Waymo has been suffering a bit of a bad streak of PR in recent months, and this latest blunder will only raise additional questions about the ability of robotaxis to respond to unpredictable road scenarios that fall outside their typical training, especially as Waymo is considered a leader in the autonomous vehicle space.
In December, dozens of Waymo vehicles in San Francisco went haywire during a city-wide power outage, blocking roads and piling up intersections without traffic lights to guide them.
Additional controversy continues to mount over reports of Waymo robotaxis blowing past stopped school buses when children were disembarking. Both the National Highway Traffic Safety Administration and the National Transportation Safety Board have launched separate investigations into the dozens of reported violations. Less than a week after the NTSB announced its probe, Waymo admitted that one of its cars struck and injured a child near an elementary school in Santa Monica, California.

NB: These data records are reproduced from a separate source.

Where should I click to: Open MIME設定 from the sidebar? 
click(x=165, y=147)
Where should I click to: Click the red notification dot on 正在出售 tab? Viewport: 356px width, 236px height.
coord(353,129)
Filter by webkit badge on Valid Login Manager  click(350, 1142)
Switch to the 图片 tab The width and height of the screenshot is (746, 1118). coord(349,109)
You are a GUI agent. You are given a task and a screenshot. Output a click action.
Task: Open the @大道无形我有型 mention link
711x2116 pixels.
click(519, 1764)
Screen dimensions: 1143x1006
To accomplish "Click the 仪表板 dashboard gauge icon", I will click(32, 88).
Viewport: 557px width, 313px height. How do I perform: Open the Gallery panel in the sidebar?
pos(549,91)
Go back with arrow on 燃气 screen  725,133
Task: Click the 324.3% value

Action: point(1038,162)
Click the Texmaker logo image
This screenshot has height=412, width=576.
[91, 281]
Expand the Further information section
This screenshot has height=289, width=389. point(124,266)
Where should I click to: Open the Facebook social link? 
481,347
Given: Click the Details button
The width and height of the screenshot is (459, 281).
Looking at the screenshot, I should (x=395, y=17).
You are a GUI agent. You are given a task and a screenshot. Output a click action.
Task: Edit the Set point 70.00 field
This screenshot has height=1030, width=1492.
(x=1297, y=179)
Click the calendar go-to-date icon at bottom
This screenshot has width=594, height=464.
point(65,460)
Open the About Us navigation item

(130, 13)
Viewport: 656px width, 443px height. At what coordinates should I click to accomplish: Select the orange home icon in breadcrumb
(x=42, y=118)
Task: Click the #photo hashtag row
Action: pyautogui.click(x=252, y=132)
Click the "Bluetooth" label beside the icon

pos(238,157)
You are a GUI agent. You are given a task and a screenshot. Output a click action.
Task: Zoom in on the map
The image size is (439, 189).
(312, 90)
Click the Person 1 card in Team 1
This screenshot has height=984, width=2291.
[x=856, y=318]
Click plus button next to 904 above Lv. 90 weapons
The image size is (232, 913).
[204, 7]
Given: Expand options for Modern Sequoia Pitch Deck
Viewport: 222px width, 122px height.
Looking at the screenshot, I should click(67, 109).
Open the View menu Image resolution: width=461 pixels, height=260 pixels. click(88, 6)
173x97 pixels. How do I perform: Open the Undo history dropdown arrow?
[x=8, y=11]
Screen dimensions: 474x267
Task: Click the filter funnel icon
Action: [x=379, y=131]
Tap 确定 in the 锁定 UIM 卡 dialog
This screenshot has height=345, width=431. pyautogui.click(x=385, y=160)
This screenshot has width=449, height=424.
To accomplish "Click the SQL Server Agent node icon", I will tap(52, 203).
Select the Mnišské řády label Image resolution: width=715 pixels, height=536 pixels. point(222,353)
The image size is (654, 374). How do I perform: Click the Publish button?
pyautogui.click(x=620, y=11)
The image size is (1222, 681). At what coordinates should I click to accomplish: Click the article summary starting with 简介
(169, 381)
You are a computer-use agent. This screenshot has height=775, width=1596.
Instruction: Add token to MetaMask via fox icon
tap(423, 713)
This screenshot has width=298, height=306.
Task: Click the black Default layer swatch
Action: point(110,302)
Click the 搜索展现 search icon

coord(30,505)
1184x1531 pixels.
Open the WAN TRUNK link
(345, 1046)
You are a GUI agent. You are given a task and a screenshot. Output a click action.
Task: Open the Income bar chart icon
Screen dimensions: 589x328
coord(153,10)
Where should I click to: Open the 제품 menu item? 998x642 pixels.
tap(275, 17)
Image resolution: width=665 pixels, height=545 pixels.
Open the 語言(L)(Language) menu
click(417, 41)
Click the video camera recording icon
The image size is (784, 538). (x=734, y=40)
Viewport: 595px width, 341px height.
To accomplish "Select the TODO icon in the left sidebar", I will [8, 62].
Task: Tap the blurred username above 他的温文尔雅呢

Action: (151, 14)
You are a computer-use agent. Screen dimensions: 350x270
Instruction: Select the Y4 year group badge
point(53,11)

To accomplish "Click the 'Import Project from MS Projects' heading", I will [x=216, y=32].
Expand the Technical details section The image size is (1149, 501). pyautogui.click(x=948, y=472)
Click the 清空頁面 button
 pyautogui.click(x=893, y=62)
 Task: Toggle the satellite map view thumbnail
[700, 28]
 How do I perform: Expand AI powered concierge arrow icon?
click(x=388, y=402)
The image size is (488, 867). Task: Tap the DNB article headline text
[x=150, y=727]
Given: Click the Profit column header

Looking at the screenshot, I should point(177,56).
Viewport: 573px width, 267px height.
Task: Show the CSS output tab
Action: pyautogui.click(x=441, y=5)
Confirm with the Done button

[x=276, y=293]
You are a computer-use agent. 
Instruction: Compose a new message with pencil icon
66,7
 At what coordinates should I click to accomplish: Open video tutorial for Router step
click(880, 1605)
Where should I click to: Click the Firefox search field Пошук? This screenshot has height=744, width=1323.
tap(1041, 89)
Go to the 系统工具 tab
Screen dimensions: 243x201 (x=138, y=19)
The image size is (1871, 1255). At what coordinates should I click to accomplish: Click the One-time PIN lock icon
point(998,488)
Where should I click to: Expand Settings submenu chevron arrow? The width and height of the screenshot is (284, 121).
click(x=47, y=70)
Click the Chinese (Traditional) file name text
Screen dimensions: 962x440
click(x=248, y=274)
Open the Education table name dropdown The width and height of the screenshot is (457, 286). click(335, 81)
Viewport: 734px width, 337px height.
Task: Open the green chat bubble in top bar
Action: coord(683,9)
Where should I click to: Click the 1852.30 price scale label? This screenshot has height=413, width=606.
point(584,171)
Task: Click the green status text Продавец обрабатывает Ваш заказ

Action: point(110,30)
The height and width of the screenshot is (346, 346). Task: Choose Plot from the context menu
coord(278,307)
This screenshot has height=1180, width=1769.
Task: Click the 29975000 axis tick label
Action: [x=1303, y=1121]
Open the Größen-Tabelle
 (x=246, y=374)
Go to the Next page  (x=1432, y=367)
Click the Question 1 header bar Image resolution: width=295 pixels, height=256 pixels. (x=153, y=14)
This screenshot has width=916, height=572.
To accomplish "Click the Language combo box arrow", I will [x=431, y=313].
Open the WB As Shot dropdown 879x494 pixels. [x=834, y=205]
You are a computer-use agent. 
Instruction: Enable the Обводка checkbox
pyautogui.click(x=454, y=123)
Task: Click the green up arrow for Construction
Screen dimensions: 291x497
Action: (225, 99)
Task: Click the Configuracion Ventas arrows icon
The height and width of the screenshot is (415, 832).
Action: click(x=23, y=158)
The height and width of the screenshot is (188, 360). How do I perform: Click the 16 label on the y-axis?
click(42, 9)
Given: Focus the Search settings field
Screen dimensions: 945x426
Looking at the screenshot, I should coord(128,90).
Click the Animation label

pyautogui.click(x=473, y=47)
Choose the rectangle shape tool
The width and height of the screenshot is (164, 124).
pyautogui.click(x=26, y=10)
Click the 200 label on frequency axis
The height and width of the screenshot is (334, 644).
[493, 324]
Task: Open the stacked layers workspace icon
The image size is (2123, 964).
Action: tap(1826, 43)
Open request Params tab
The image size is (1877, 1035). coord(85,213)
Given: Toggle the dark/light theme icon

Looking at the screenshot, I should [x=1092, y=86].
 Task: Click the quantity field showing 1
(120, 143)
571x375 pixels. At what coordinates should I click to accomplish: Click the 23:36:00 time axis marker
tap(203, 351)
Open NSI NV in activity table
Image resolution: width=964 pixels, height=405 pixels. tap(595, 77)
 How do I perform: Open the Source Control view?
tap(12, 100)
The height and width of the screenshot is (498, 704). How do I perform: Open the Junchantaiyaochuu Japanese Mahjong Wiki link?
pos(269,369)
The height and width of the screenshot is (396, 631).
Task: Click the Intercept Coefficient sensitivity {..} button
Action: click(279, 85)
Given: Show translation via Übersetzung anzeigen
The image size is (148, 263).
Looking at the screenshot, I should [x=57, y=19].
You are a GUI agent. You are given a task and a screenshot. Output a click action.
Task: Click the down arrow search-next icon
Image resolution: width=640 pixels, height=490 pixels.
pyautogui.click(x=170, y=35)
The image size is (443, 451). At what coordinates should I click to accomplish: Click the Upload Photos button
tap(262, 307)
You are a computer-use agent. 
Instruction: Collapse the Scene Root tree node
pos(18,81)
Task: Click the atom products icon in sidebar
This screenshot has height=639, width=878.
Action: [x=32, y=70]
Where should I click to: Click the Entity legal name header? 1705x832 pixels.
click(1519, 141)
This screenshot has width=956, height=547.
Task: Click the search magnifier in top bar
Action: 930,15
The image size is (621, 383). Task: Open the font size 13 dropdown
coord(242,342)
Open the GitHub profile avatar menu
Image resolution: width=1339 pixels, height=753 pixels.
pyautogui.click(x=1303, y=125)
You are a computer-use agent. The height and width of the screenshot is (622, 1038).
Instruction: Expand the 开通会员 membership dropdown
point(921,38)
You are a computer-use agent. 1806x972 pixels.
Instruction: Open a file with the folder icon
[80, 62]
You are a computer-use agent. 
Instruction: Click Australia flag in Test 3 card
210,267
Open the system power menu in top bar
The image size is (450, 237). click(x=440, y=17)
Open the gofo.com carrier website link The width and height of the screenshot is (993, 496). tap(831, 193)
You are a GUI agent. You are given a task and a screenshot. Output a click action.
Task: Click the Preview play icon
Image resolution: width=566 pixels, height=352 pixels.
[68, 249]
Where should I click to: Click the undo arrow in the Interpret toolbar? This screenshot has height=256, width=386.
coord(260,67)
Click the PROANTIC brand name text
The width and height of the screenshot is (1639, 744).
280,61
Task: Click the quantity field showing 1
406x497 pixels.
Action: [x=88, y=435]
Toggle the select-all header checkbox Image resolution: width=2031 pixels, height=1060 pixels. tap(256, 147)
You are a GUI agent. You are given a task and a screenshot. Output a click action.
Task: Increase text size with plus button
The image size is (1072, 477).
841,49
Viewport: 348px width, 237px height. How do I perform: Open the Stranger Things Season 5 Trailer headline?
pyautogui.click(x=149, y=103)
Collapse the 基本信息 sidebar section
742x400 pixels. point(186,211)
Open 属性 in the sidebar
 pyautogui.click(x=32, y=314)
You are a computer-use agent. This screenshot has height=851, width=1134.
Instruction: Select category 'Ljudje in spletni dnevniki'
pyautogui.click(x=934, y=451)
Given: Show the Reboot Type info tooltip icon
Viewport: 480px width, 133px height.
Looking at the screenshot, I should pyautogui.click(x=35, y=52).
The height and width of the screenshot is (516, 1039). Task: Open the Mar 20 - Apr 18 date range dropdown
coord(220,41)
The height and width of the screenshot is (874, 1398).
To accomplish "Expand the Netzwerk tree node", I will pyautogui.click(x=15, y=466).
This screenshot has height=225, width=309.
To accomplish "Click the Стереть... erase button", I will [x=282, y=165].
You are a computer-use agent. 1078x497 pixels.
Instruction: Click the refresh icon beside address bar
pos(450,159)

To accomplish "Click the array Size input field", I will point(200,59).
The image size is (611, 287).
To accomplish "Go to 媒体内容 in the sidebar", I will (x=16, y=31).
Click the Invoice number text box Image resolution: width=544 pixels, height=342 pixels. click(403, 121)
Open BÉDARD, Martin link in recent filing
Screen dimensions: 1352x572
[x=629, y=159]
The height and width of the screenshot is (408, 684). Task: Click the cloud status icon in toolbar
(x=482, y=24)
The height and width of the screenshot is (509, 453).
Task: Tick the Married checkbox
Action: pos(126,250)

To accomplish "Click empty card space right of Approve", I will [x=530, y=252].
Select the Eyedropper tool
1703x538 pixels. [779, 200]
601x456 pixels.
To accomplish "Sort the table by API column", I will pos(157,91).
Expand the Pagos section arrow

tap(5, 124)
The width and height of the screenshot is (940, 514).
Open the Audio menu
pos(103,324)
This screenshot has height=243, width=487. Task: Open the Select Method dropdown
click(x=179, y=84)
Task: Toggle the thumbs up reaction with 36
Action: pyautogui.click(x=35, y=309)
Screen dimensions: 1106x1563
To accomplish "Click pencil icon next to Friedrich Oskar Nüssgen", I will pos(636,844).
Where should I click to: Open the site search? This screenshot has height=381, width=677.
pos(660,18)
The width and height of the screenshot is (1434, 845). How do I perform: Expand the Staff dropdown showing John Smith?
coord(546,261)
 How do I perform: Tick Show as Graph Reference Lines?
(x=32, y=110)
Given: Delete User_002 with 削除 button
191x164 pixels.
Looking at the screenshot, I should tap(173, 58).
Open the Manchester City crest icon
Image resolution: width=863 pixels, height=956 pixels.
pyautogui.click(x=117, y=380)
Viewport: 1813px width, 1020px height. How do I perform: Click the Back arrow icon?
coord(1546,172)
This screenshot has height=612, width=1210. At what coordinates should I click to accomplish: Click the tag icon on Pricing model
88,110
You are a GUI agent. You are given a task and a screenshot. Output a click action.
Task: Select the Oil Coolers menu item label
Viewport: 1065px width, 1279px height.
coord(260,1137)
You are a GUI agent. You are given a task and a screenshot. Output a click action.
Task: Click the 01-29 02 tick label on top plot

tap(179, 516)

This latest incident also isn’t the first time the robotaxis have interfered with law enforcement. Last year, one of them was spotted blazing through an active police standoff. Others have forced police to pull them over for driving erratically.
Wayward Waymos are apparently enough of an issue that first responders are trained how to react to them. (Waymo pays for this training, in fact.)
“This type of scenario is something we prepare for,” Stedman told Axios, adding that it was “resolved quickly without a significant impact to patient care or overall response operations.”